* **What to work on**
1. Please summarize the passage on video encoding in two sentences.
2. Answer these questions from the passage on video encoding:
(a) How does the second resolution compare with the first resolution?
(b) How is the second video frame marked?
(c) In other embodiments, what may the device be instead of a camera?
3. Extract the passage on video encoding from "In one or more embodiments of the device, the device" up to and including "camera, and similar.".

According to a second aspect of the present disclosure, there is provided a device for encoding a video stream. The device includes a processor (e.g. processing circuitry) and a memory storing instructions that, when executed by the processor, cause the device to: a) obtain (e.g. by receiving from another device, reading from an external or internal memory, reading and interpreting a received signal, receiving from one or more camera image sensors, and similar) one or more subsequent images of a scene captured by at least one camera, each of the one or more images having a respective first resolution, and, b) for each of the one or more images: —identify one or more regions of interest (ROIs) in the image (i.e., one or more ROIs of the scene); —add a set of video frames to an encoded video stream, the set comprising at least: i) a first video frame encoding at least part of the image at a respective second resolution lower than the first resolution; ii) a second video frame marked as a no-display frame, and being an inter-frame referencing the first video frame of the set of video frames and including motion vectors for upscaling of the one or more ROIs, and iii) a third video frame encoding the one or more ROIs of the image at a respective third resolution higher than the respective second resolution, the third video frame being an inter-frame referencing the second video frame of the set of video frames. The device of the second aspect may therefore be configured to perform the method of the first aspect as disclosed herein.
In one or more embodiments of the device, the instructions stored in the memory of the device may be further such that they, when executed by the processor, cause the device to perform any embodiment of the method (of the first aspect) as disclosed herein.
In one or more embodiments of the device, the device may be a camera (configured) for capturing the one or more images of the scene. The envisaged method may therefore be performed on the edge, within the camera itself, without intermediate video processing equipment. In other embodiments, the device may e.g. be a server which receives the one or more images of the scene from e.g. the video camera capturing the scene, or e.g. from a storage wherein such images has earlier been received from the camera, and similar.

* **Data provided**
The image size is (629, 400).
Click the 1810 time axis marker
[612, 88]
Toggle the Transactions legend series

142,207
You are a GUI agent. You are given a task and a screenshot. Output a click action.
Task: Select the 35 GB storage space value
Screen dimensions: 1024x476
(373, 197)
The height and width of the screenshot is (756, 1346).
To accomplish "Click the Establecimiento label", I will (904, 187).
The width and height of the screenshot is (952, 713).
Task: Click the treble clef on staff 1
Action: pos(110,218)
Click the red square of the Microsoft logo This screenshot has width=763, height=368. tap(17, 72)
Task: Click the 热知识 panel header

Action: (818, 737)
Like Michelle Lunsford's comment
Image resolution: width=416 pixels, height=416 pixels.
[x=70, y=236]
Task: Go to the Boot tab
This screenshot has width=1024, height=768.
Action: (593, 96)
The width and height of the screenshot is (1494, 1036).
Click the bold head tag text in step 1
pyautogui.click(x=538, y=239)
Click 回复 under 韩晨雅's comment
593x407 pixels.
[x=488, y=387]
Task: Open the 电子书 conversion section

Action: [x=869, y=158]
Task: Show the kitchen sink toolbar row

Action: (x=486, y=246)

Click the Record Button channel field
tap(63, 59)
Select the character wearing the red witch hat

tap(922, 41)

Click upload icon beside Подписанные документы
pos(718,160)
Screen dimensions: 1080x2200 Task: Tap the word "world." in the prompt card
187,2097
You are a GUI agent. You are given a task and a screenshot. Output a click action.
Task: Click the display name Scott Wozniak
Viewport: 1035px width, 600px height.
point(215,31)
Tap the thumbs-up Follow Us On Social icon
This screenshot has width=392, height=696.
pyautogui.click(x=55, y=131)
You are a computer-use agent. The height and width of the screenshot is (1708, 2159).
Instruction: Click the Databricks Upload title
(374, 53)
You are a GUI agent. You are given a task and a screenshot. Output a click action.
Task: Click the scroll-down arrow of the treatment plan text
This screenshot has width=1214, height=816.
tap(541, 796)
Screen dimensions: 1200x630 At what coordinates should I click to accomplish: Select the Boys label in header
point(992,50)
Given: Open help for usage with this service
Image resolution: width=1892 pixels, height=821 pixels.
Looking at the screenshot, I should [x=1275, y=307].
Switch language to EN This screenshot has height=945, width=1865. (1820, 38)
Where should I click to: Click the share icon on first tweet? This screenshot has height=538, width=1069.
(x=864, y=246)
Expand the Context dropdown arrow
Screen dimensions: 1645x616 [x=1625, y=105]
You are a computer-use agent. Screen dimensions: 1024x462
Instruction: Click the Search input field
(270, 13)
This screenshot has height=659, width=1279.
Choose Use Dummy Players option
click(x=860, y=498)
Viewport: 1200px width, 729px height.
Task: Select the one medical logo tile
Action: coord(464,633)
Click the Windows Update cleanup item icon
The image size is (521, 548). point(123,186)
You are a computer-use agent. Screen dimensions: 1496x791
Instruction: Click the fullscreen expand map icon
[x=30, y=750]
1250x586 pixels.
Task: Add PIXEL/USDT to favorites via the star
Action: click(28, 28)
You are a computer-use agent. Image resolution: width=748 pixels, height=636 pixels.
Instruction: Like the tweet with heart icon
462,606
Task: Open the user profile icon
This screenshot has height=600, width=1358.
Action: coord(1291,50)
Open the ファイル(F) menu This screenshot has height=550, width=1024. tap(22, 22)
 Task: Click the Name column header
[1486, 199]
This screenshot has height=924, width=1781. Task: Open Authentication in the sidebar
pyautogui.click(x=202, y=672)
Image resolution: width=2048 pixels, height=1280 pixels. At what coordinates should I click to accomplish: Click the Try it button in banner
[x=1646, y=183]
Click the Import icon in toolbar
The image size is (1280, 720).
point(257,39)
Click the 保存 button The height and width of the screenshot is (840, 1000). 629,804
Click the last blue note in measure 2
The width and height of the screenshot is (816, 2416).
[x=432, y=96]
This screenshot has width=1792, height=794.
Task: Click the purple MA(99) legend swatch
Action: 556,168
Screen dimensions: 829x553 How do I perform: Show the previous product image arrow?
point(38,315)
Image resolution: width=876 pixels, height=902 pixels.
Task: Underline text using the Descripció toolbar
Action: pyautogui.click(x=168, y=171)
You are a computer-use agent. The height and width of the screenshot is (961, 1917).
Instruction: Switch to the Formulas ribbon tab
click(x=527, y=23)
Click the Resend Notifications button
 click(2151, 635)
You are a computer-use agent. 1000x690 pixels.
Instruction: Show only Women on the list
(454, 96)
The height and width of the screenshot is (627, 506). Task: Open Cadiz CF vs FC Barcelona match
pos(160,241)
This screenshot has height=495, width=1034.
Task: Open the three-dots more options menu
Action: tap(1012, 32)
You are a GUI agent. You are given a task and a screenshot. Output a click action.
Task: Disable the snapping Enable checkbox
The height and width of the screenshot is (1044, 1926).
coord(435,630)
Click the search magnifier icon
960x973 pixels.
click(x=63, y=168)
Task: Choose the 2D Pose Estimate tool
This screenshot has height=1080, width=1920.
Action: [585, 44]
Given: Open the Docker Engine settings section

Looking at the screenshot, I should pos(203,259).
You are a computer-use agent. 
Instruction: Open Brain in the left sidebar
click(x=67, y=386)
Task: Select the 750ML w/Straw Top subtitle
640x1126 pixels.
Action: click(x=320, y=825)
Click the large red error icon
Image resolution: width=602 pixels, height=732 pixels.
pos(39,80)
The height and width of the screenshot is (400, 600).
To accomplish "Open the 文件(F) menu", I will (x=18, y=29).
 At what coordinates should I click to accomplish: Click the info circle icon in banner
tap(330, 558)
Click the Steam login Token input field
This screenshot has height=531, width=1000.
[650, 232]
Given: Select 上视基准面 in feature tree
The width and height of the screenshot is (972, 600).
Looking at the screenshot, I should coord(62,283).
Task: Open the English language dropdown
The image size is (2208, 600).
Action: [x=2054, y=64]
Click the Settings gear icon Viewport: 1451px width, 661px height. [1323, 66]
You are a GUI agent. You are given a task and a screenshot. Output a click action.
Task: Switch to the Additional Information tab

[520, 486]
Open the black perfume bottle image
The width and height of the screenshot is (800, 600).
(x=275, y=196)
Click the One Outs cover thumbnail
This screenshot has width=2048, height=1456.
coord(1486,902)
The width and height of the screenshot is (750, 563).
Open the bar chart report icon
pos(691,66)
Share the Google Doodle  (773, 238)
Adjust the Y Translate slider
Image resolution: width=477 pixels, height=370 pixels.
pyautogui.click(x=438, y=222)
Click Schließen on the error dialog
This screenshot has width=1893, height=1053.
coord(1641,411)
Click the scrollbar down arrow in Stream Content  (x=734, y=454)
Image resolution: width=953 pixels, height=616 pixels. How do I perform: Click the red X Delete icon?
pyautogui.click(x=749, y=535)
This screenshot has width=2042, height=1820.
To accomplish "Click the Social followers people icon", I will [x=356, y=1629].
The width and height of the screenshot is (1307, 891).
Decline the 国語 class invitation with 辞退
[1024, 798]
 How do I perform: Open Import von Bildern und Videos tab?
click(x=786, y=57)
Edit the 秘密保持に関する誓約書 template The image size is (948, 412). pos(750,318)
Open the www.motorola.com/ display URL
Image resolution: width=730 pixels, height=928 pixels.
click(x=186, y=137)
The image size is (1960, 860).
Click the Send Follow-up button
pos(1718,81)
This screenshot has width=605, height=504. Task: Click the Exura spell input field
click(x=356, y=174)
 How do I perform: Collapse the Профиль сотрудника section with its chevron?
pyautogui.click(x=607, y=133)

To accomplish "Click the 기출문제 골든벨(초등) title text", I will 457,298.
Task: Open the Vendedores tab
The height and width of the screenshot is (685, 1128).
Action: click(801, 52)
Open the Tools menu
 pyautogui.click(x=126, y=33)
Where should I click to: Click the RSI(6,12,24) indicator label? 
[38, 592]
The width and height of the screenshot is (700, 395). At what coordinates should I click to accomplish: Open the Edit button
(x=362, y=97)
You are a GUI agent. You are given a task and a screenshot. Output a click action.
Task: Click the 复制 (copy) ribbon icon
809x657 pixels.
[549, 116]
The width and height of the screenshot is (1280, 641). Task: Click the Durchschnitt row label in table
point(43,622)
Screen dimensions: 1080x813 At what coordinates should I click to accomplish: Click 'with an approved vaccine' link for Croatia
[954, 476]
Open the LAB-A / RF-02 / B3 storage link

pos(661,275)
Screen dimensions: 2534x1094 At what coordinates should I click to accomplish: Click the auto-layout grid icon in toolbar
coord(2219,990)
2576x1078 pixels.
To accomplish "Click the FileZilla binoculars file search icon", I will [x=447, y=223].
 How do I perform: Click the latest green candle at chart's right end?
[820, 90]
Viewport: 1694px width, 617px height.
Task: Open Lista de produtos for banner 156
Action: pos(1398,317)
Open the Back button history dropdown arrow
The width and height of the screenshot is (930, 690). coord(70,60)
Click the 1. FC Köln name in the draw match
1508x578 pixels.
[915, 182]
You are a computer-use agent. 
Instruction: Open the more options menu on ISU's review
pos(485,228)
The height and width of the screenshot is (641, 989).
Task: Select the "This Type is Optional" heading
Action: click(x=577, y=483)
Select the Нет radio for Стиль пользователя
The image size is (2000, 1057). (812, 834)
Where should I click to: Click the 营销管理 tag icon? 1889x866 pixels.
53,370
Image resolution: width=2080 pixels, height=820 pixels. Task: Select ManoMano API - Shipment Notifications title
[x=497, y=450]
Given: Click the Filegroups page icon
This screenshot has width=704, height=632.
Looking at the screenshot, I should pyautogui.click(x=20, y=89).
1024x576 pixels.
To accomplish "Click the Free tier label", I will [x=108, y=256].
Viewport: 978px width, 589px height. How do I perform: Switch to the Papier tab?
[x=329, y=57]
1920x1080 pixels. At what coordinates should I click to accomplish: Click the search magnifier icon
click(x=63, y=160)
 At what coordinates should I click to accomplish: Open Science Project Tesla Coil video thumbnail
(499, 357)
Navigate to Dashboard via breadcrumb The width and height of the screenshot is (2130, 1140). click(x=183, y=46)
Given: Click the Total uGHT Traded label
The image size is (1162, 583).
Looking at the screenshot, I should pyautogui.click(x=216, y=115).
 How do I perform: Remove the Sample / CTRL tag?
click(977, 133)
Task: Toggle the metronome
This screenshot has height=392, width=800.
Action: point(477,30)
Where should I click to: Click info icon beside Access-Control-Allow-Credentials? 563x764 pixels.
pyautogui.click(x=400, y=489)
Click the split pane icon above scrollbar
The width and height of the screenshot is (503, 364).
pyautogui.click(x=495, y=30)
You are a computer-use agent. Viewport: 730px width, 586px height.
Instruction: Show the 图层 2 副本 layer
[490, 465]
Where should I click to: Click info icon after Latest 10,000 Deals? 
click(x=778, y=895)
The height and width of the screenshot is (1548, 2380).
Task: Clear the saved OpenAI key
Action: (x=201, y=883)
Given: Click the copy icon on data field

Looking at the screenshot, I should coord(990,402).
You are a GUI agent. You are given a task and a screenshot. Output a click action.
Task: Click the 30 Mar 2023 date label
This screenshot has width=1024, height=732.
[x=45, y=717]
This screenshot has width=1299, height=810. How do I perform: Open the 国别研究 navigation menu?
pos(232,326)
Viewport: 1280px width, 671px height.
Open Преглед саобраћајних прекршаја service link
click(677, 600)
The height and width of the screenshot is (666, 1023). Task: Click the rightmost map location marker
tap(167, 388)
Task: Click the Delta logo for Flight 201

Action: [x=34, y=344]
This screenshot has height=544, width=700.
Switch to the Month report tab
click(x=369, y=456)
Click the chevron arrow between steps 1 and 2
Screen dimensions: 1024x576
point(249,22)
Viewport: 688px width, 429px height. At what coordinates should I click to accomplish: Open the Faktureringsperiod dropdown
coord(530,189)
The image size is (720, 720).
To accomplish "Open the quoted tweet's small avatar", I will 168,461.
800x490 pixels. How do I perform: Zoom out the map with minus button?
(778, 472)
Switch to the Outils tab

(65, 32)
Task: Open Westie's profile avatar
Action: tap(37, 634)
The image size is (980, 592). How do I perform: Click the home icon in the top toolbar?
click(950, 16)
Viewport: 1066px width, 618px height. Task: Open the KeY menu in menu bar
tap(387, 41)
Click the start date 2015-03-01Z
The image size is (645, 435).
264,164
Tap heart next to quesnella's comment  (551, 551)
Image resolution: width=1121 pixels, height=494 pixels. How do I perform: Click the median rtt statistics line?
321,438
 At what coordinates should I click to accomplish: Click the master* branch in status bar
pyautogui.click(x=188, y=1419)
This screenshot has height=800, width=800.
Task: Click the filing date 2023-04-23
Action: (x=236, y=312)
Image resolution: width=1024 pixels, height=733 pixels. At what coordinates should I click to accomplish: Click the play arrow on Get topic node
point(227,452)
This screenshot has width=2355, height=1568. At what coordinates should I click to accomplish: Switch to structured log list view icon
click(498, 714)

* **Response list**
1. The described device has a processor and a memory whose instructions make it obtain images of a scene at a first resolution, identify regions of interest in each image, and add a set of frames to the encoded stream. The set comprises a first frame at a lower resolution, a no-display inter-frame with motion vectors for upscaling the regions of interest, and a third frame encoding those regions at a higher resolution; the device may be a camera doing this on the edge or a server receiving the images.

2.
(a) The second resolution is lower than the first resolution.
(b) It is marked as a no-display frame.
(c) It may be a server.

3.
In one or more embodiments of the device, the device may be a camera (configured) for capturing the one or more images of the scene. The envisaged method may therefore be performed on the edge, within the camera itself, without intermediate video processing equipment. In other embodiments, the device may e.g. be a server which receives the one or more images of the scene from e.g. the video camera capturing the scene, or e.g. from a storage wherein such images has earlier been received from the camera, and similar.